(I wrote this as a comment to http://takingnote.learningmatters.tv/?p=5183 )
I disagree that an entire re-vamping of American education is necessary. As some commenters have posted above, "the reformers" are not complaining about the state of education in our affluent suburbs or stellar private schools like Sidwell. I wish that charter schools were the answer, but unfortunately they are not actually performing miracles even with "superhuman effort". (See http://credo.stanford.edu/ and http://schoolfinance101.wordpress.com/2011/06/03/the-offensively-defensive-ideology-of-charter-schooling/ ) (And by the way, I worked in a public school and we worked OUR BUTTS OFF! Superhumanly, you could say…)
Teachers are very clear about what could actually make a difference (although not necessarily eradicate the achievement gap) and none of them are the current reforms du jour. The organizers of an upcoming march on Washington talk about four guiding principles including "equitable funding for all public school communities" and "an end to high stakes testing used for the purpose of student, teacher, and school evaluation". (See http://www.saveourschoolsmarch.org/about/guiding-principles/). Diane Ravitch will be there :)
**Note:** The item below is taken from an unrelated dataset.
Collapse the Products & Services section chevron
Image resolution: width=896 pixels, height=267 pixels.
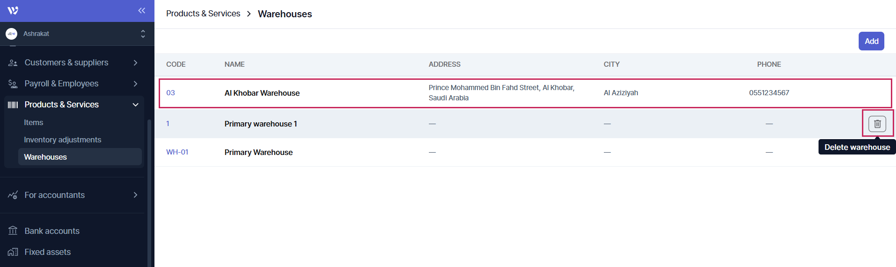tap(135, 105)
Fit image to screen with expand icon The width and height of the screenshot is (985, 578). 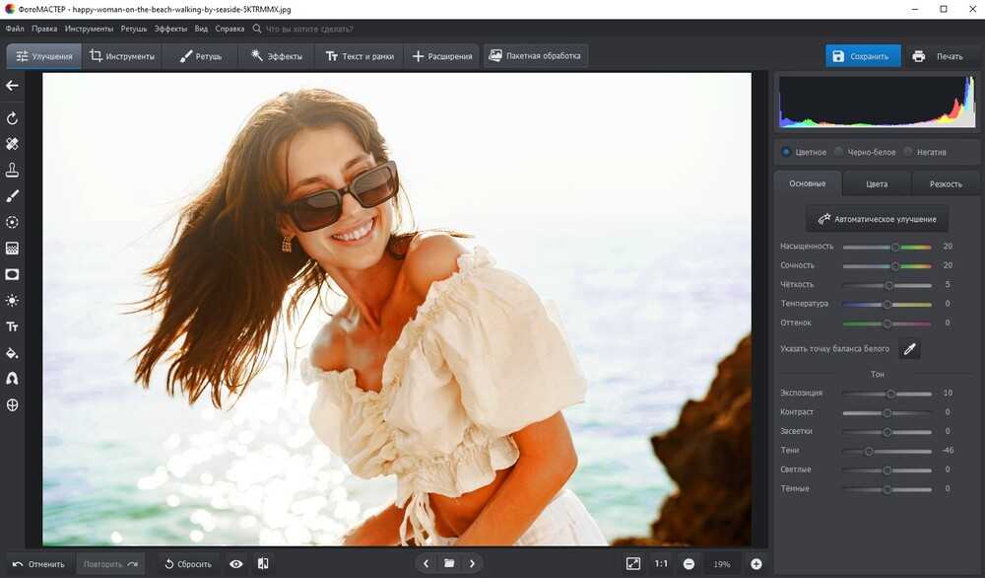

Diane Ravitch is not against testing. She worked for years with NAEP, for goodness sakes. All she is opposed to is tying in high-stakes to the test (i.e. punishing schools, firing staff, teacher evaluations, ultimately closing schools, etc.). The tests are designed to be diagnostic tools. The current NCLB punishes schools that are struggling instead of giving them EXTRA help, which is what they need. We need equal funding, we need an experienced well-trained teaching force (TFA is NOT the answer http://www.scribd.com/doc/36149330/PB-TeachAmerica-Heilig#archive ), and we need rich curriculum with full resources!
I don’t fully understand the current pushback which demonizes anyone who acknowledges that poverty is a problem. (Watch the clip: http://theyellowtulips.blogspot.com/2011/06/our-schools-are-not-broken-problem-is.html) It is a real barrier to learning. The data is clear (although as in any bell curve, we are talking averages here. Any one individual can fall anywhere on the curve--See Class and Schools by Richard Rothstein. By the way, this phenomenon contributes to the outlier “miracle” schools. They are skimming off the higher achievers or pushing out the lower performers.)